There's an entire genre where the American president is an attractive badass who starts gunning down terrorists or aliens the moment his country needs him to. In one movie, the president's home is referred to as the home of the Gods. If we weren't already familiar with the genre, a strong and sexy leader killing all his enemies to inspire his people would sound like a movie Kim Jong-il demanded be made by the filmmakers he kidnapped. Even in the many movies that feature an evil congressman or senator, the president is beyond reproach.
Other western democracies don't have an equivalent of this. Benedict Cumberbatch isn't going to shoot all the terrorists who have occupied 10 Downing Street. There are no Canadian films about a ripped Will Arnett saving 24 Sussex Drive from aliens. In London Has Fallen, the American president kicks some ass while the assassination of the British PM triggers the plot and the leaders of Canada, Germany, Italy, France, and Japan are unceremoniously blown up by terrorists. The American President is a mythical figure who destroys anyone who dares to f**k with him, while the leaders of other countries are expendable plot devices barely worthy of mention unless it's to fuel President Aaron Eckhart's righteous vengeance.
London Has Fallen is an extremely stupid movie that inadvertently sums up how America sees itself and its president -- as the action-movie hero who needs to save the world. London's Metropolitan Police, who in real life just stopped a terror attack within minutes, are tricked by the terrorists, slaughtered, then pulled back to wait for America to save their own city. It's a powerful fantasy, except in reality the guy currently playing the lead role is more fit to star in Paul Blart: Mall Cop than Independence Day, and Americans are struggling to wrap their heads around that.

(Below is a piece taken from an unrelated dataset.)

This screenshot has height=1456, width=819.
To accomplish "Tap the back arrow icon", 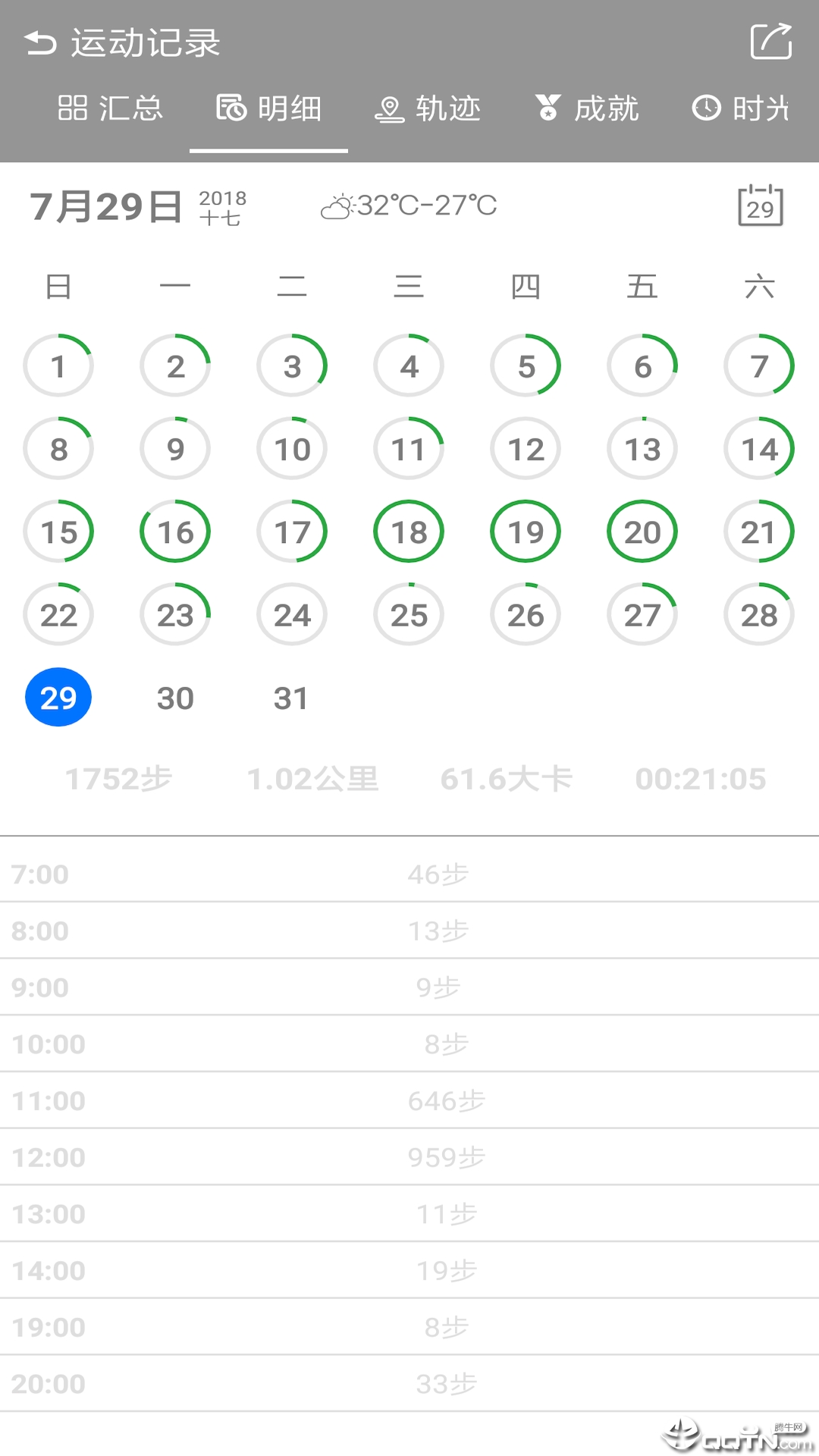I will point(41,43).
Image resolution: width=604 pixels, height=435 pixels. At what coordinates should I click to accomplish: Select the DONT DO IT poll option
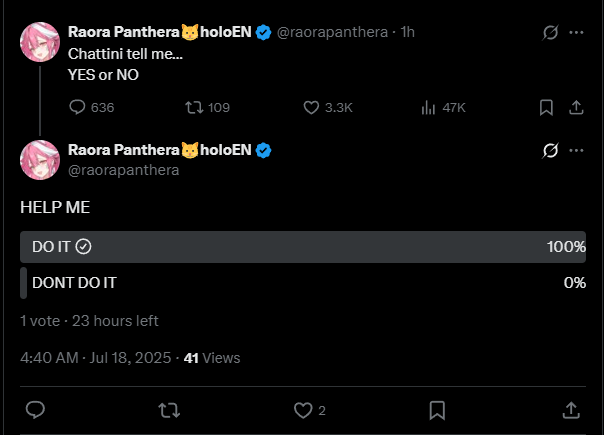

In my time visiting America, absorbing American news and pop culture, talking to my American friends and colleagues, and pretending to be a cute American teen in online games to extort virtual money and items from lonely Chinese boys, there are two common beliefs I've seen everywhere. The first is that the modern American government is a necessary evil that cannot be trusted. Even Americans who support, say, an increased government role in healthcare, love to grumble about other aspects of the government. Extreme advocates of "big" government in America would be boring moderates in Europe.